### [TASK DATA]
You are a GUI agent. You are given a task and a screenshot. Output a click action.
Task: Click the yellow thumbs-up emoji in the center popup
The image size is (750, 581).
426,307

* * *

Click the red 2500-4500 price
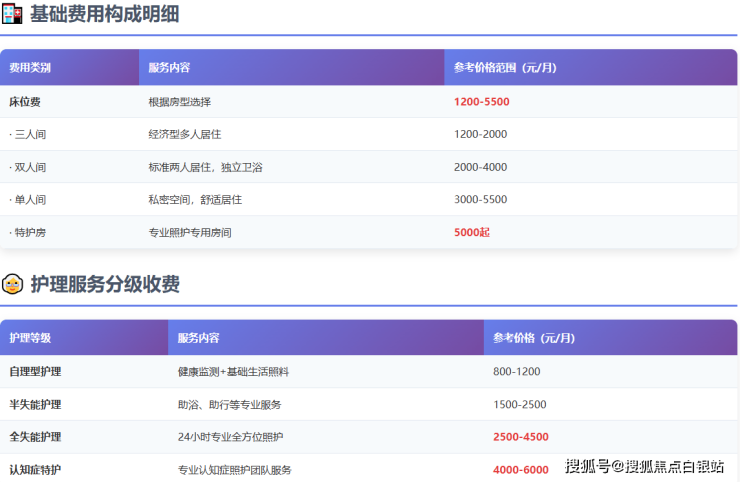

--

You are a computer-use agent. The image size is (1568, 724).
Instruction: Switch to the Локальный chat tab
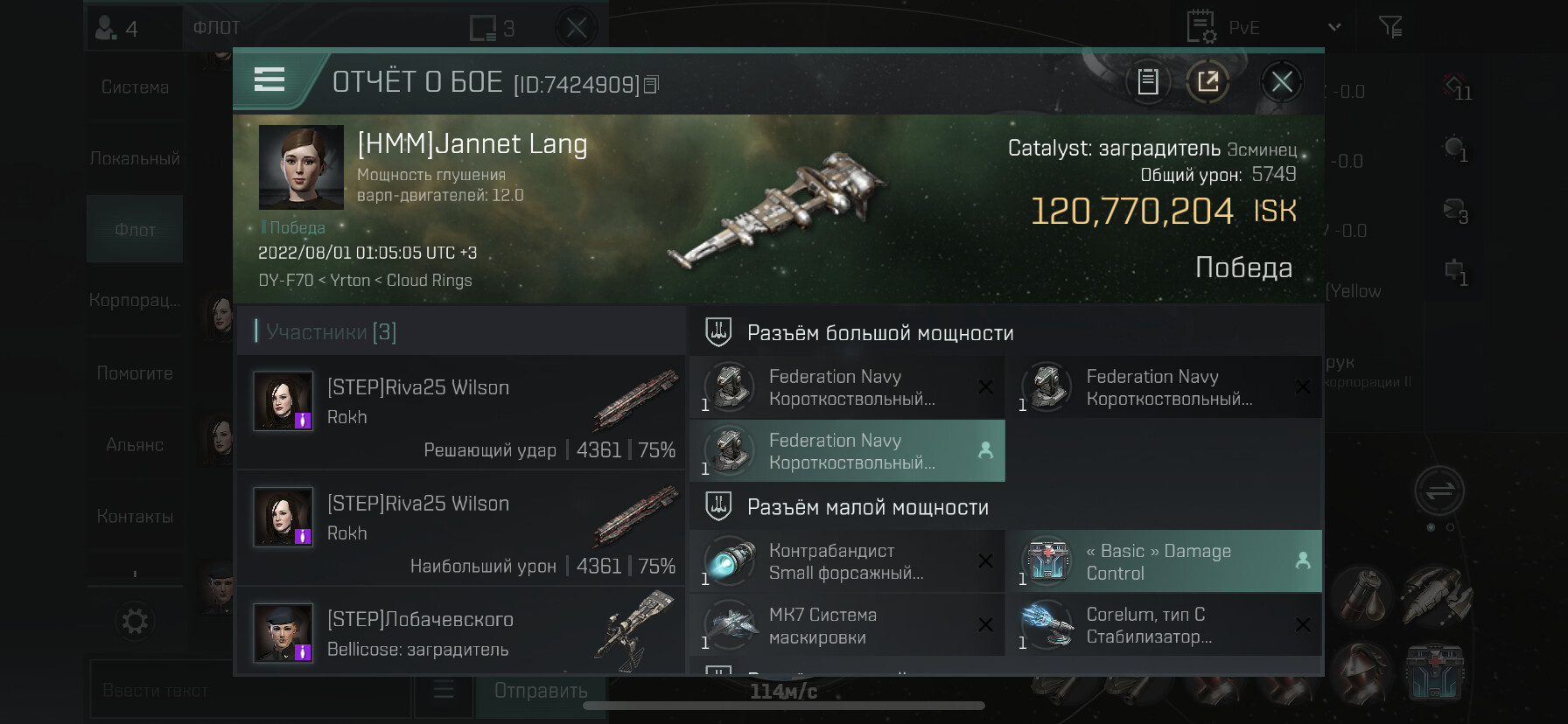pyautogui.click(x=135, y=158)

### [TO DO]
Tally the lines in the entries above that hold the word "agent". Reply with nothing but that count.

### [ANSWER FOR THIS EXERCISE]
2